Cutler was never "just a kid out there." He never treated the gridiron "like his own personal playground." It always seemed like a job, but it was more like the summer jobs you coast through during your high school or college years. From an outsider's viewpoint, it was easy to come up with a central takeaway from the Cutler NFL experience: Jay Don't Care.
It's hard to say if these criticisms were ever really fair or valid. Cutler never made any effort to dispel negative associations with his name, but he also was a former first-round pick who started every game he ever played and convinced two organizations (the Broncos and Bears) he was a franchise star to build around. According to Spotrac.com, Cutler earned more than $122 million as a pro. He was doing something right! But ultimately, Cutler, now likely out of football for good at age 35, will end up as an amusing and enigmatic footnote of 2000s NFL.

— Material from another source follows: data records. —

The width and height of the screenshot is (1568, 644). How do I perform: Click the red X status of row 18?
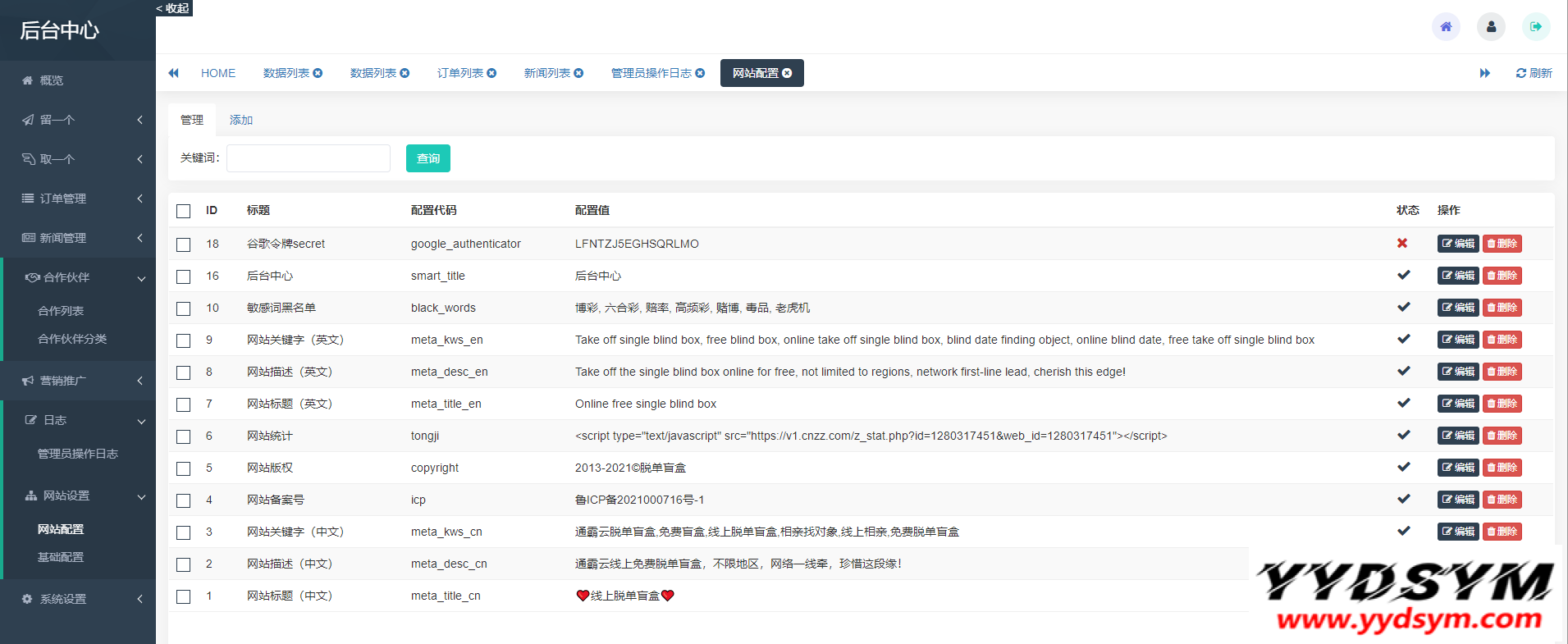pos(1402,244)
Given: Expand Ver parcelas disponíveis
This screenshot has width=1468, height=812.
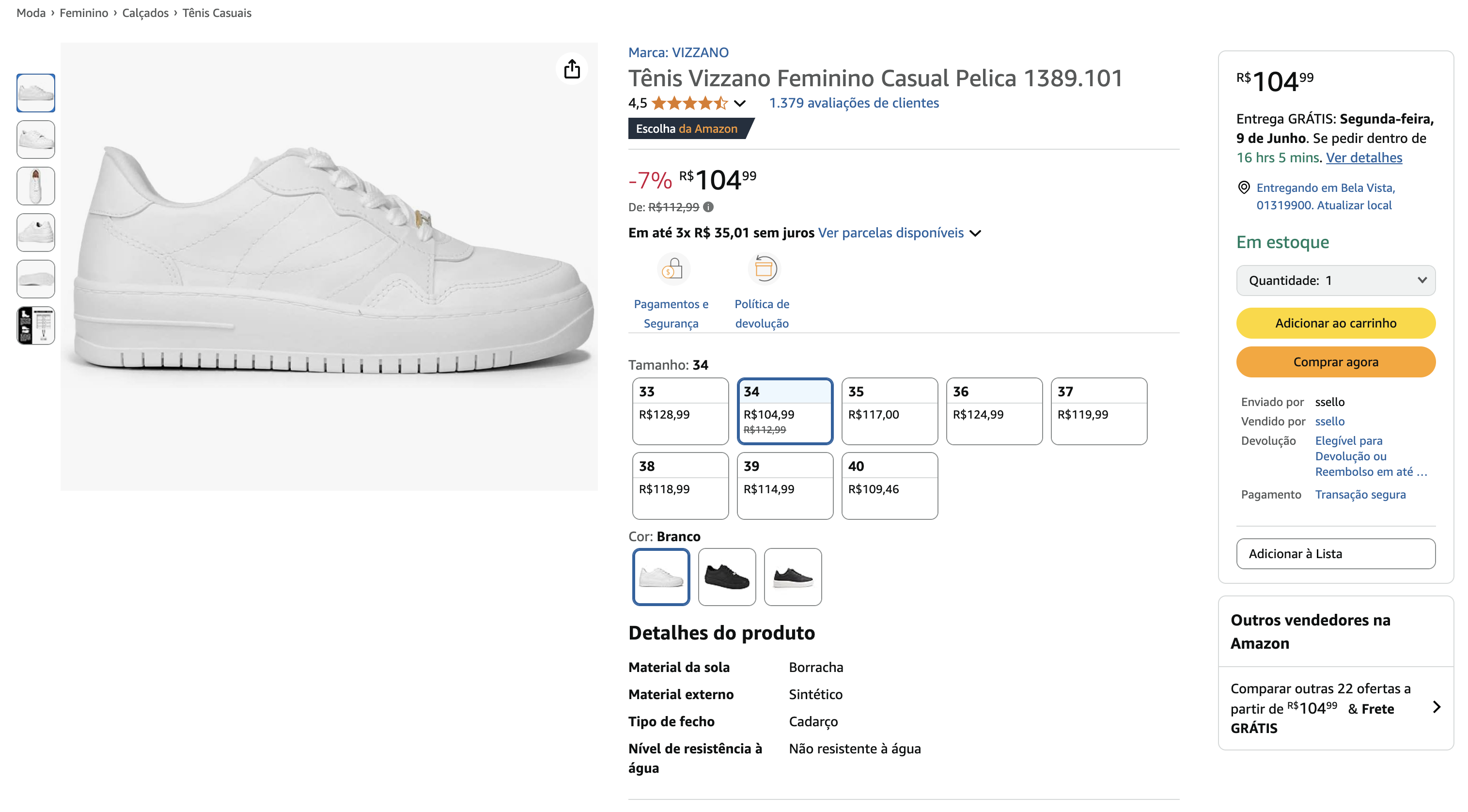Looking at the screenshot, I should [x=893, y=233].
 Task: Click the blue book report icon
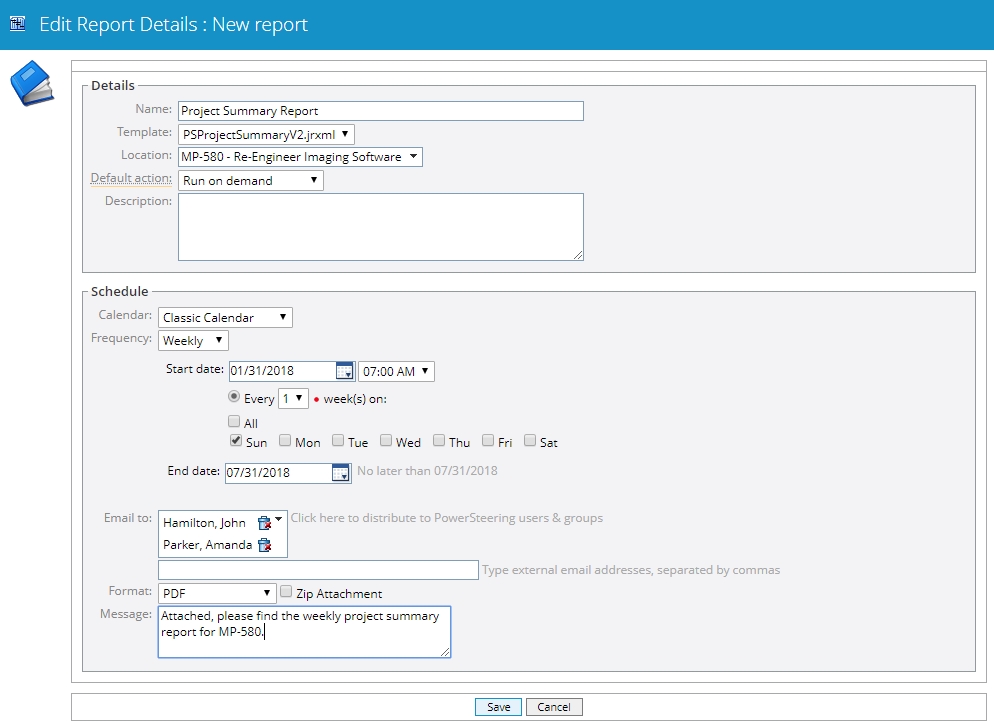(x=31, y=83)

He came. He existed. He left.
Ironically, we're now learning more about Cutler the person than we ever did during his 12 years under the bright NFL spotlight. The man who never cared about his brand is now in the background as his reality-star wife, Kristin Cavallari, launches her own. That would be Uncommon James, the jewelry line rolled out last year. Cavallari's quest to join the Kylie Jenners of the world is the ostensible subject of "Very Cavallari", a new E! reality show that debuted this week. But it's Cutler's periodic cameos that stole the show in its premiere.
Much of the focus of "Very Cavallari" centers on the launch of Uncommon James, its all-female staff, and the professional, romantic and personal entanglements therein. There's also an unknowable and emotionally distant lothario with an acoustic guitar who inspires drama, because, well, there always is in these types of programs. Cutler is presented mostly as an apathetic bystander with a crazy open schedule and not much ambition to fill it.

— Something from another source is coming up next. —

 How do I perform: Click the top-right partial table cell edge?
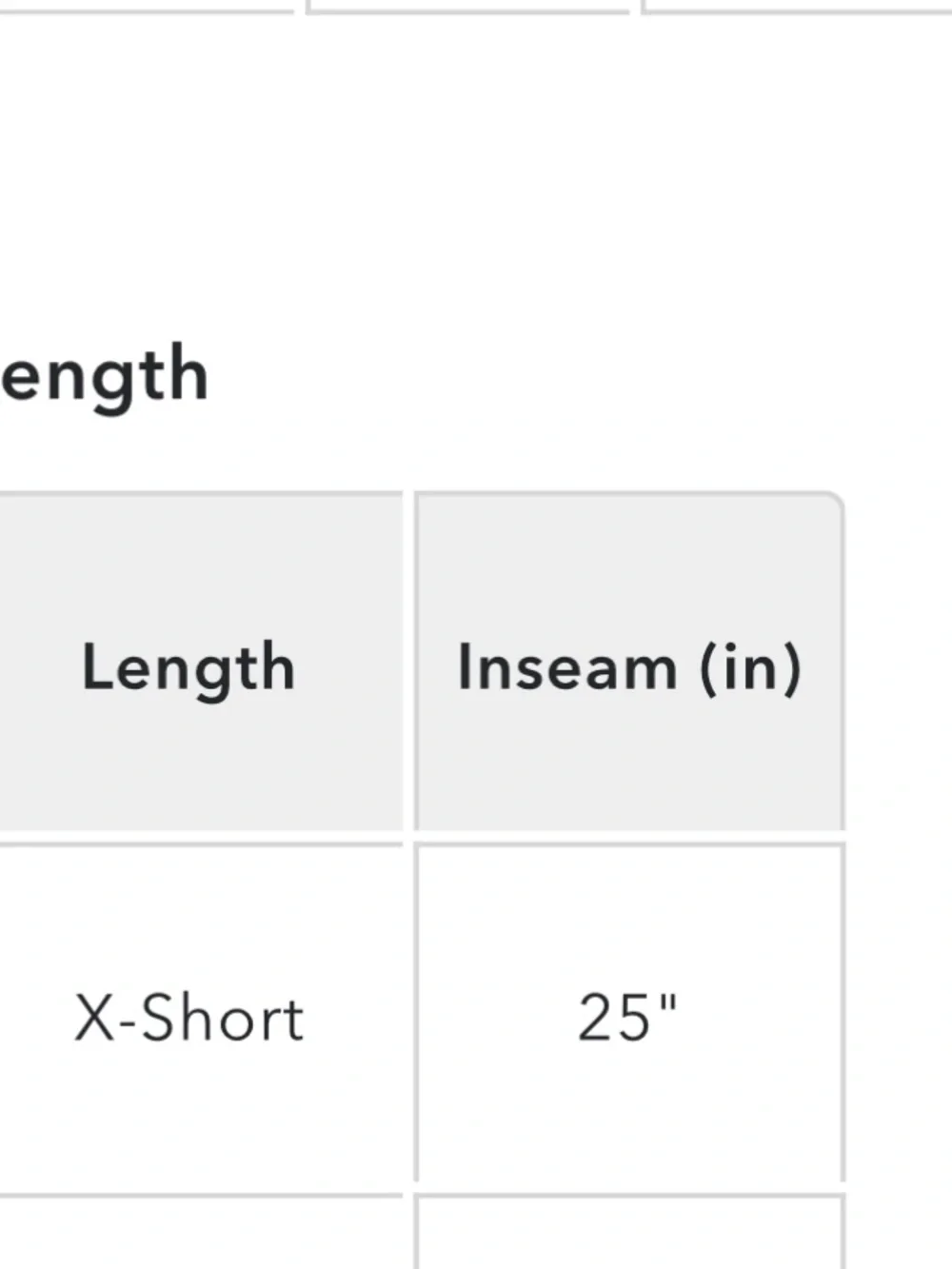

"I'm not looking to do a lot of work right now," Cutler explains to his slightly concerned wife during a dinner date. "I'm looking to do the opposite of that."
As a working husband and father of two young boys, I find Cutler's combination of wealth and free time kind of inspiring. Cutler only gives as much to his surrounding world as he sees fit, and it's typically the minimum. Sometimes (and this is fun) Cutler purposely turns himself into a piece of scenery in his own home, a surly oak tree not to be addressed or heard from while others, some unnerved, mill about in his orbit.

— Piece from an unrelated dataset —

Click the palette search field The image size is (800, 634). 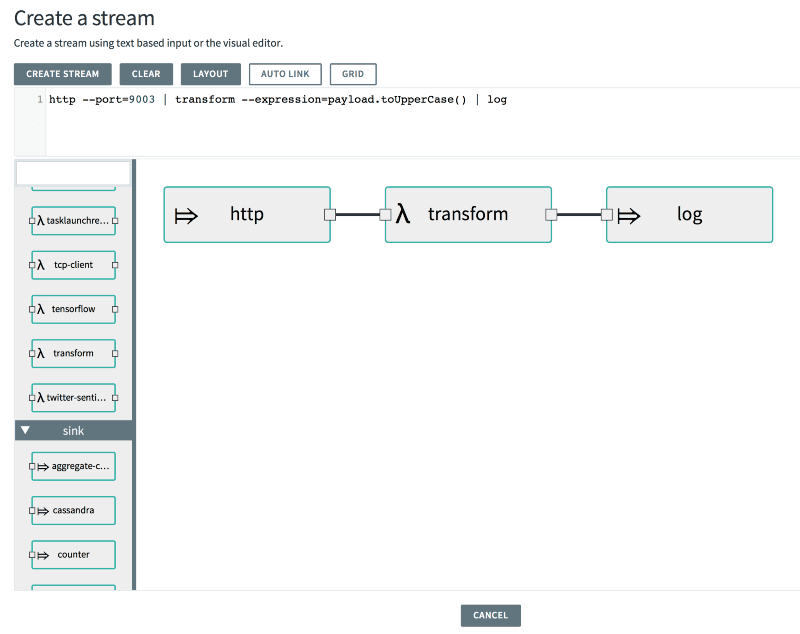[x=70, y=173]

"I would love to sit here and say that I am not afraid of Jay, but I honestly am," one of Cavallari's underlings, Shannon Ford, says in the premiere. "I don't even look Jay in the eyes anymore because I am honestly afraid that he'll steal my soul."
Jay Cutler, ladies and gentlemen!
What I enjoy most about Cutler in "Very Cavallari" is how on brand he remains throughout the proceedings. Whether he's interacting with Cavallari's intimidated employees or in private conversation with his wife, Cutler always behaves exactly how one imagines Jay Cutlerwould behave. It's kind of fascinating, and it makes me wonder if a) this is all performative art, or b) we had Cutler pegged right all along.
I'm leaning toward the latter, which is what makes "Very Cavallari" a compelling character study during this quiet time on the NFL calendar. It never seemed like Cutler was all that invested in the universe around him, and turns out that may be exactly the case. On "Very Cavallari", he floats through Nashville in his own detached state of qwan. An aloof ghost ingesting elk meat, a disinterested apparition in a backward cap.
Turns out, Jay Cutler was never hiding from us. It just never mattered to him that we were watching him in the first place. Jay really don't care.